Wurmser wrote her PhD thesis on Revisionist Zionism and received her doctorate in political science at George Washington University. She has taught political science at Johns Hopkins University and the US Naval Academy. She has pursued a career as a political analyst for the US and Israel.

Wurmser contributed to two important policy papers prior to the US-led 2003 invasion of Iraq which were absorbed by the Bush Administration. The first paper, "A Clean Break: A New Strategy for Securing the Realm," was originally prepared for Israel, for Likud party leader and then incoming Israeli Prime Minister Benjamin Netanyahu.

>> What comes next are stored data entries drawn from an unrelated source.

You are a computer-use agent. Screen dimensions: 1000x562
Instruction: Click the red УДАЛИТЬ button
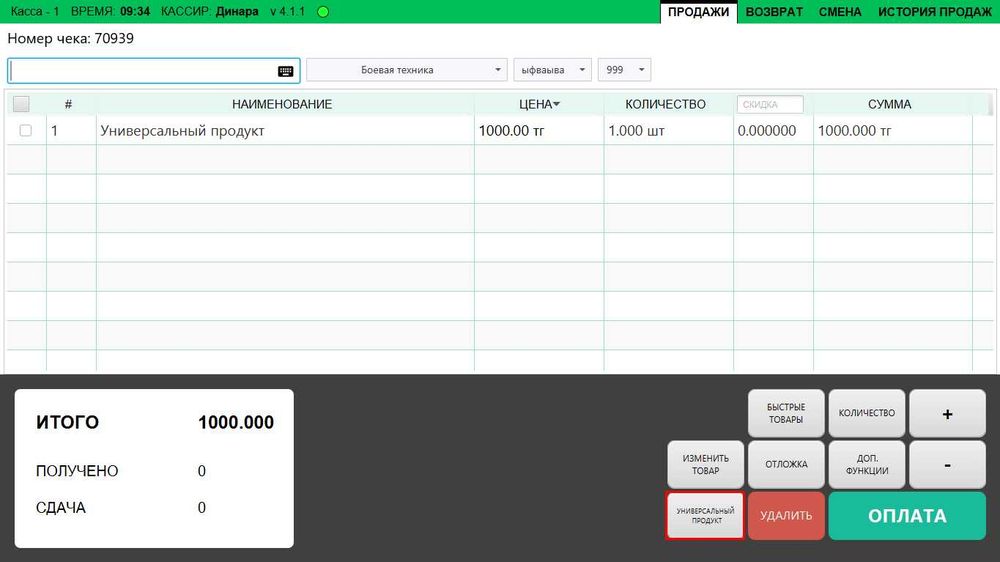pyautogui.click(x=786, y=515)
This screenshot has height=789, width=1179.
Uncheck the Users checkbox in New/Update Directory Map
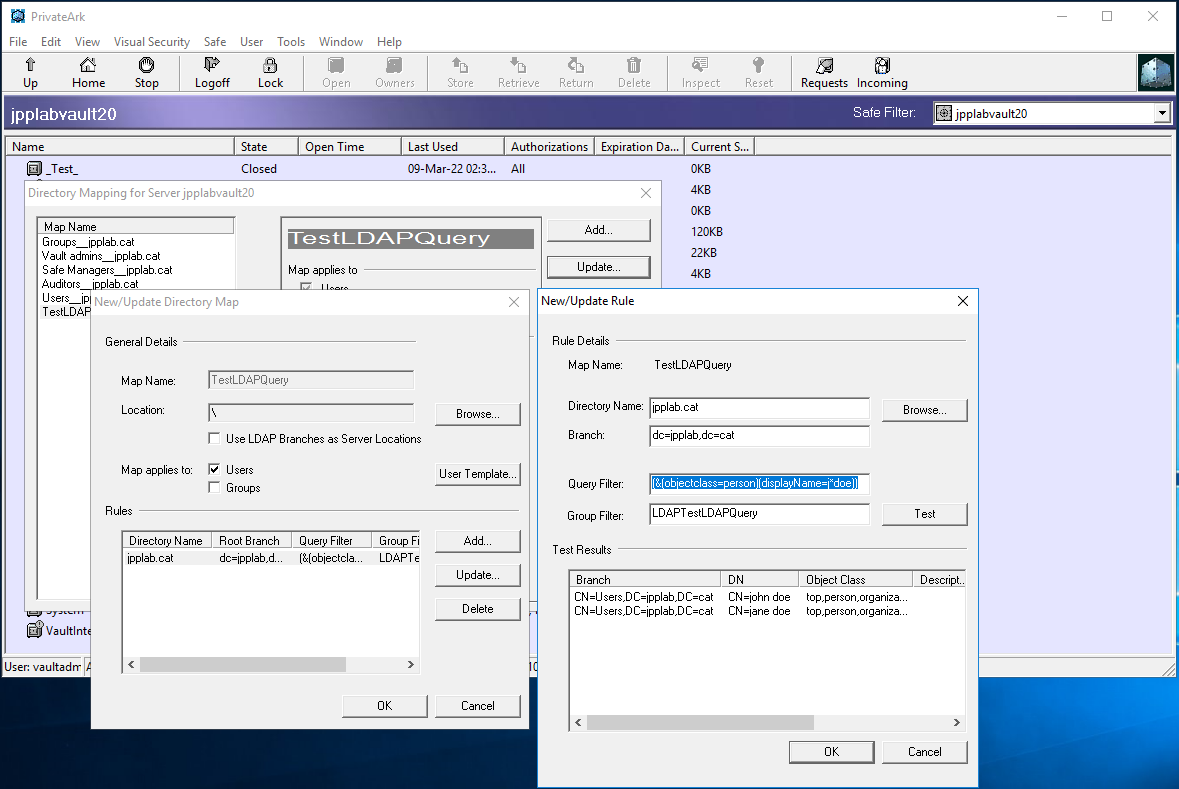tap(214, 471)
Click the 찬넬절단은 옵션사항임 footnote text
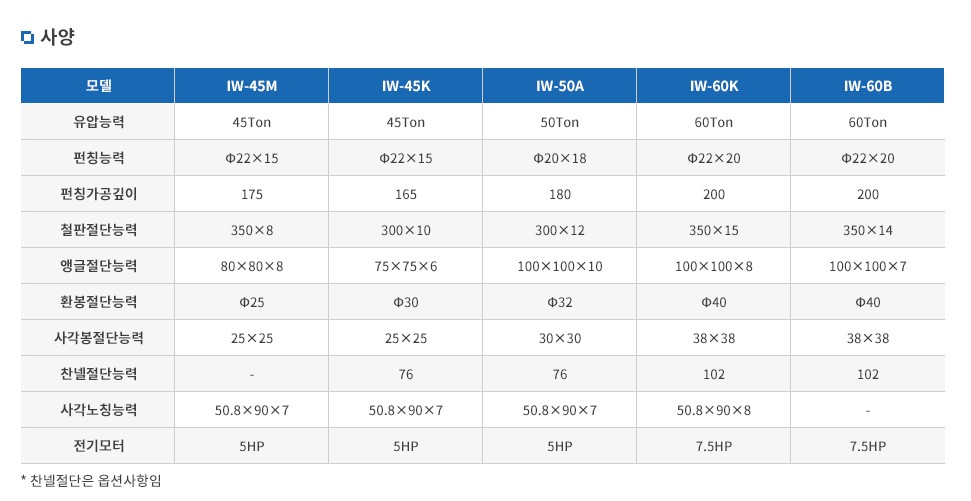Screen dimensions: 971x501 pyautogui.click(x=95, y=481)
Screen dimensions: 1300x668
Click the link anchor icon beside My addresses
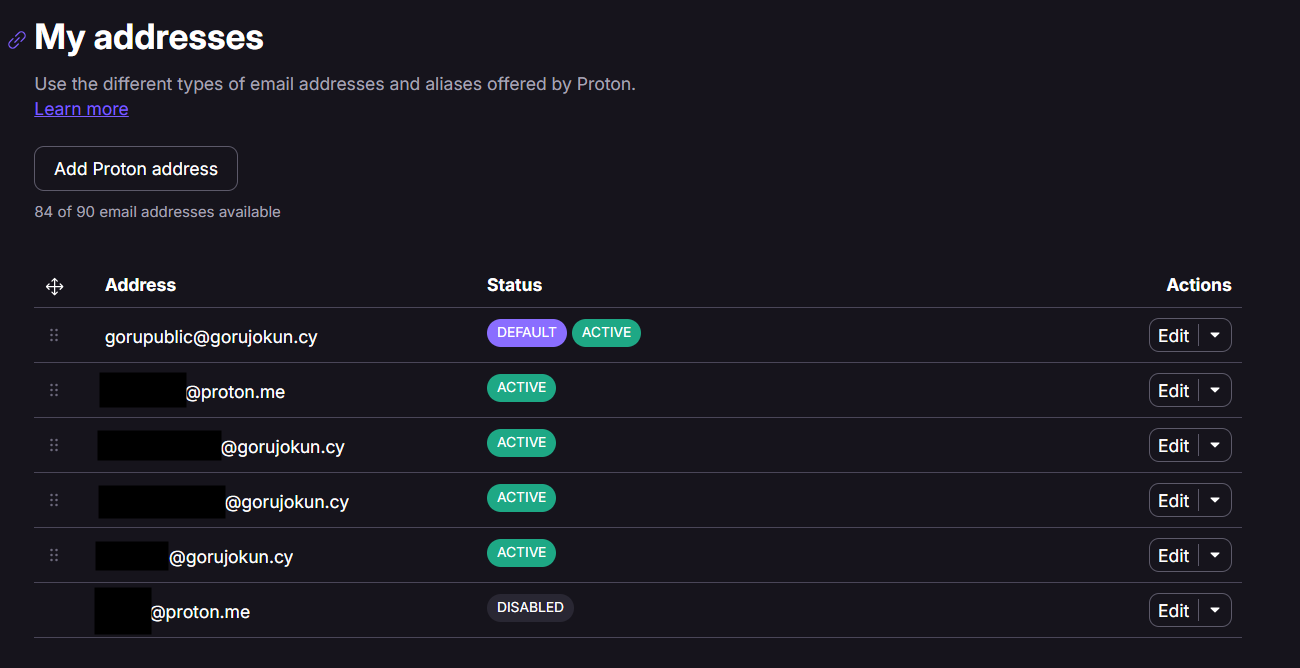coord(17,40)
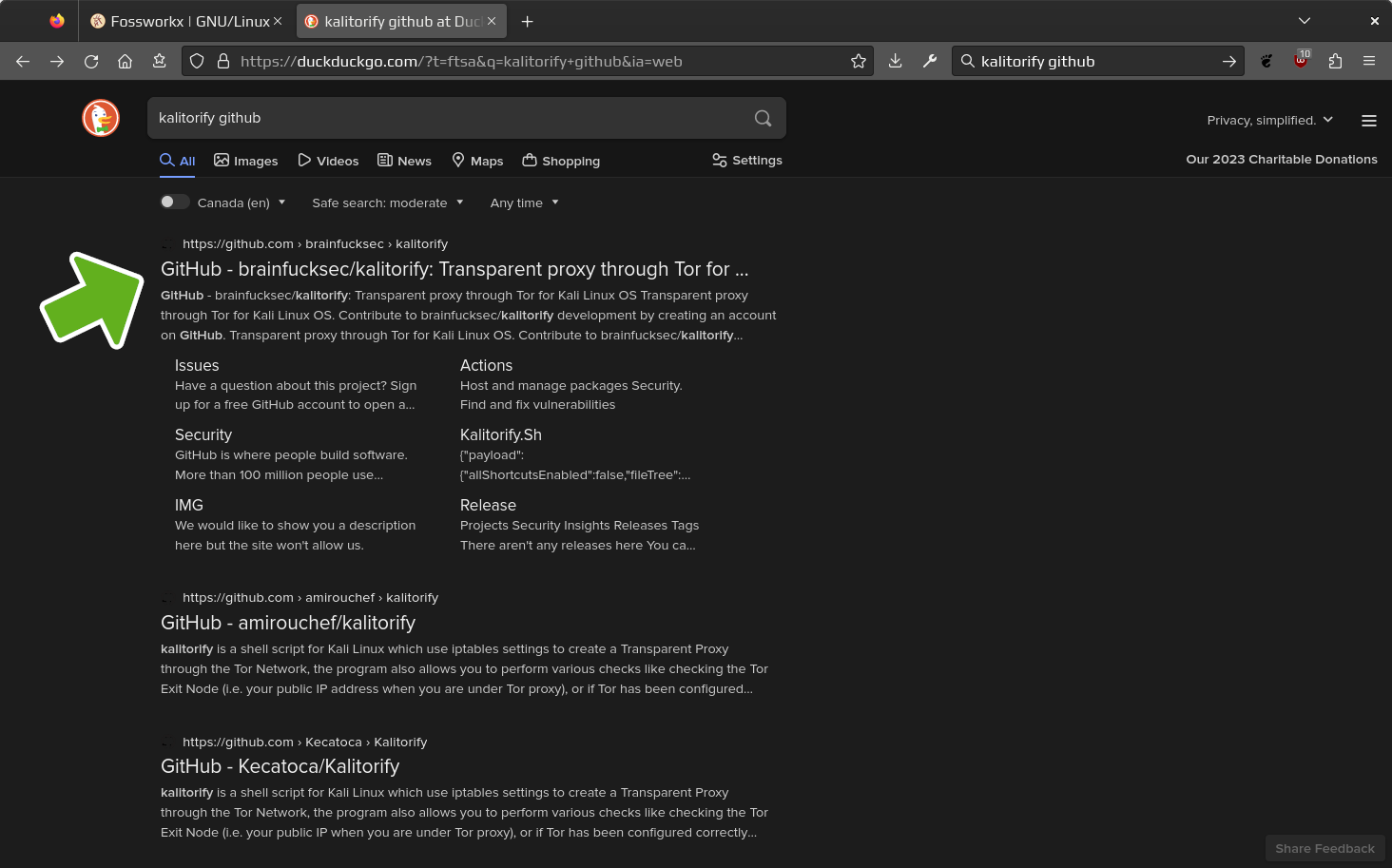Click the magnifier in DuckDuckGo search box
Viewport: 1392px width, 868px height.
763,118
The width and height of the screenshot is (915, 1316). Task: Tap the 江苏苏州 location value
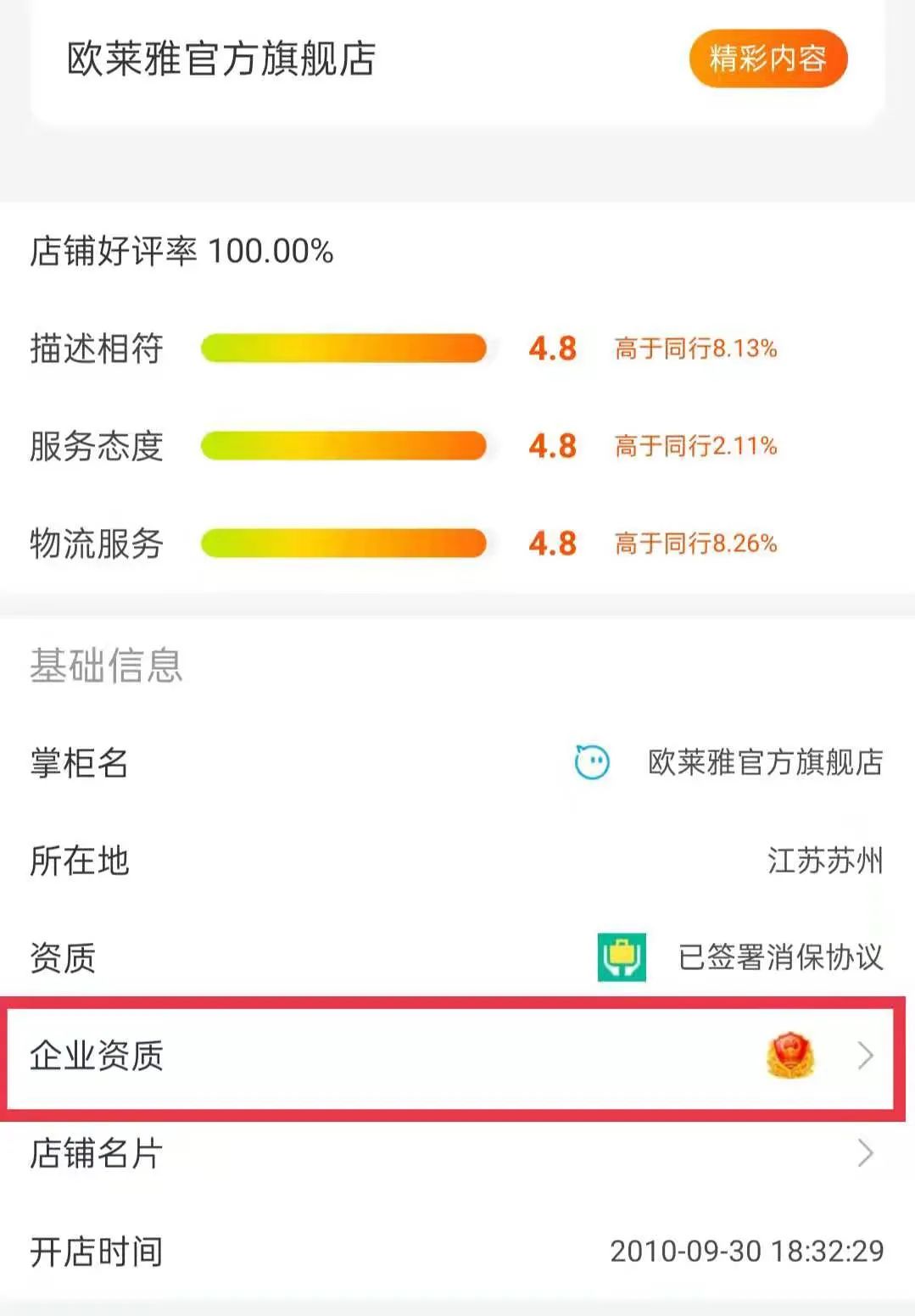pyautogui.click(x=825, y=861)
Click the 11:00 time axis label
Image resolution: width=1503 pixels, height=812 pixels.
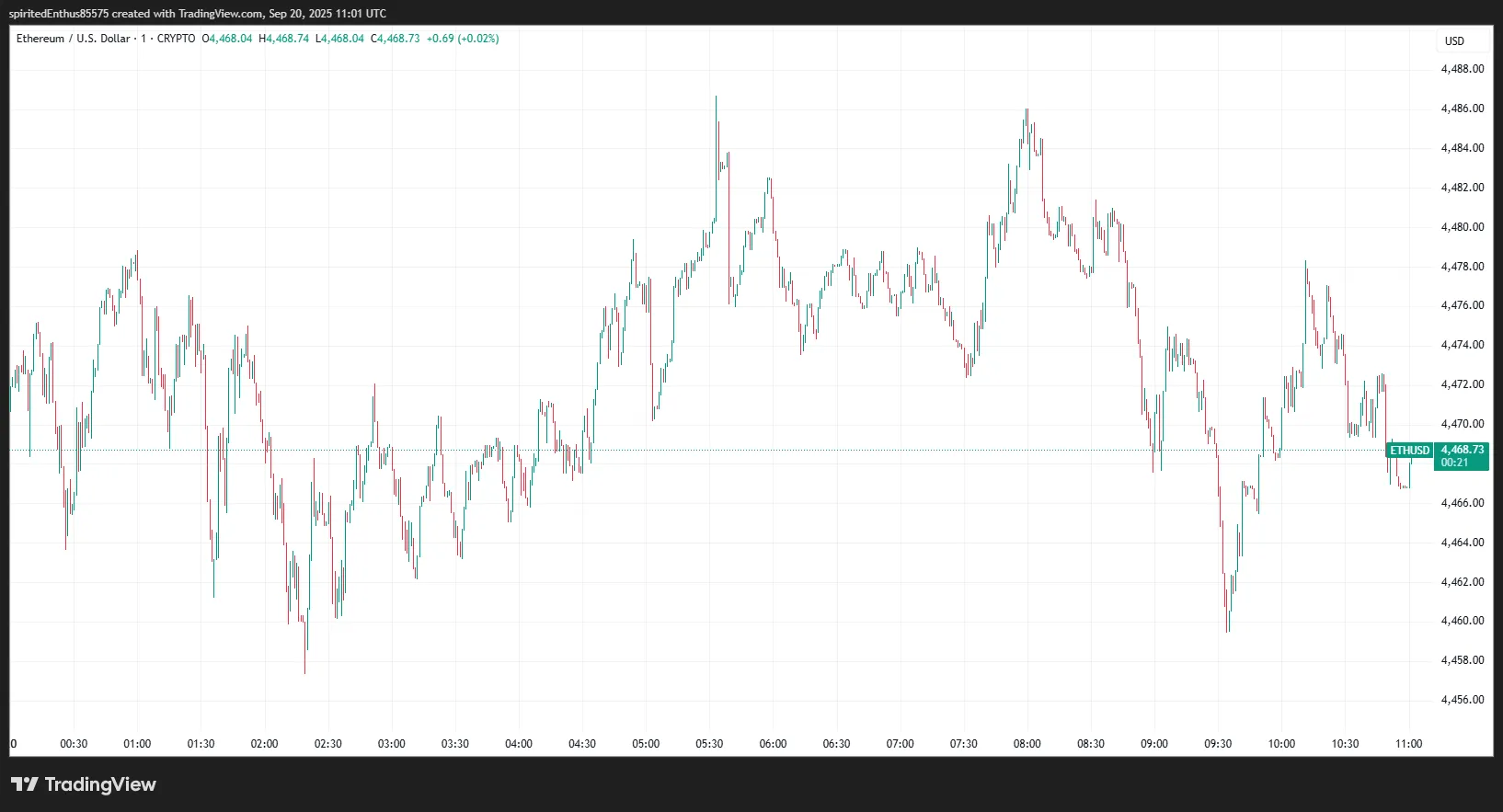pyautogui.click(x=1408, y=744)
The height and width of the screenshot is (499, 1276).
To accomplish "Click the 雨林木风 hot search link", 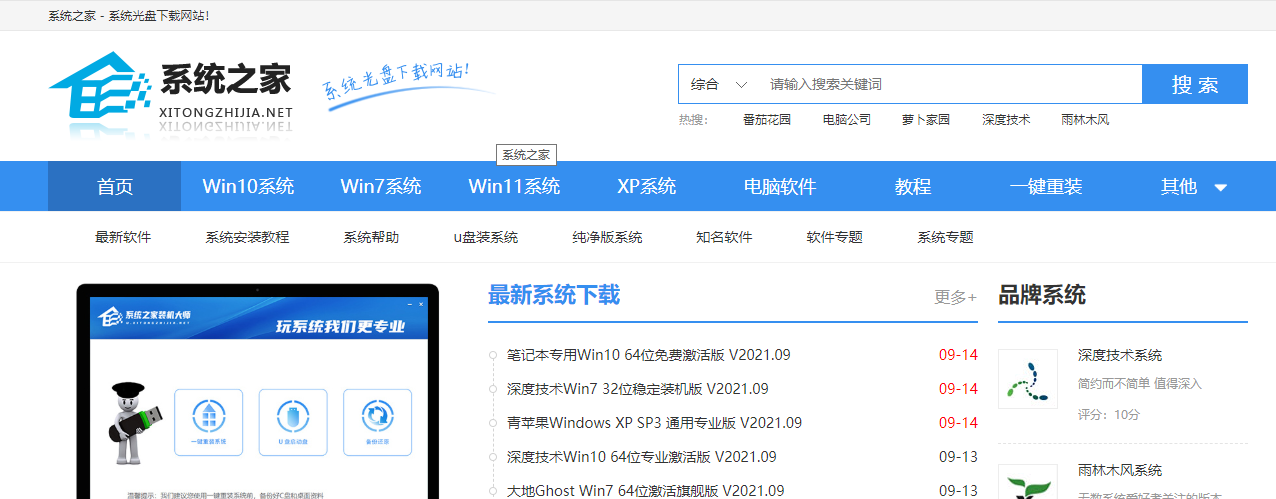I will 1085,120.
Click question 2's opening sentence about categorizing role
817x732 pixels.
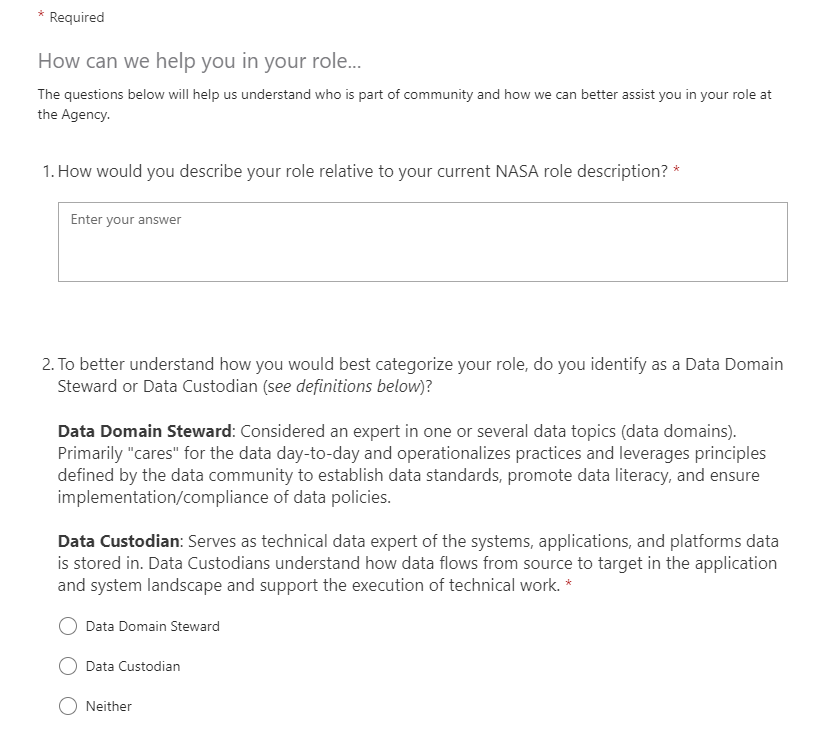pyautogui.click(x=420, y=365)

The second, titled "Coping with Crumbling States: A Wetern and Israeli Balance of Power Strategy for the Levant," was also written with A Clean Break's principal author, David Wurmser (Meyrav's husband). Both papers were contributed to by other well-known neoconservatives such as Richard Perle and Douglas Feith.

Although the website has since been taken down and the company has undergone an image change, Wurmser was listed as a client of Benador Associates[3] a US public relations firm known for its promotion of right-wing commentators.[4] Benador Associates also represented other neoconservatives such as Richard Perle and James Woosley who like Wurmser, are also known for their roles in manufacturing US consent for the 2003 invasion of Iraq.

Investigative journalist Jim Lobe describes Benador as follows:

When historians look back on the United States war in Iraq, they will almost certainly be struck by how a small group of mainly neo-conservative analysts and activists outside the administration were able to shape the US media debate in ways that made the drive to war so much easier than it might have been… But historians would be negligent if they ignored the day-to-day work of one person who, as much as anyone outside the administration, made their media ubiquity possible. Meet Eleana Benador, the Peruvian-born publicist for Perle, Woolsey, Michael Ledeen, Frank Gaffney and a dozen other prominent neo-conservatives whose hawkish opinions proved very hard to avoid for anyone who watched news talk shows or read the op-ed pages of major newspapers over the past 20 months.[4]

Projects

Endowment for Middle East Truth

Since 2008 Wurmser has been listed on the advisory board of the Endowment for Middle East Truth (EMET), a group which describes itself as the "first unabashedly pro-Israel and pro-American think tank and policy shop on Capitol Hill."[5] EMET was involved in the distribution of over 20 million DVDs of a film called "Obsession" in swing states prior to the 2008 US Presidential election. Called "controversial" by some, the 60 minute film was also criticized for being deeply Islamophobic:

Critics allege that the movie "Obsession" is "hate propaganda" which paints Muslims as violent extremists and, among other things, explicitly compares the threat posed by radical Islam to that of Nazi Germany in the 1930s.[6]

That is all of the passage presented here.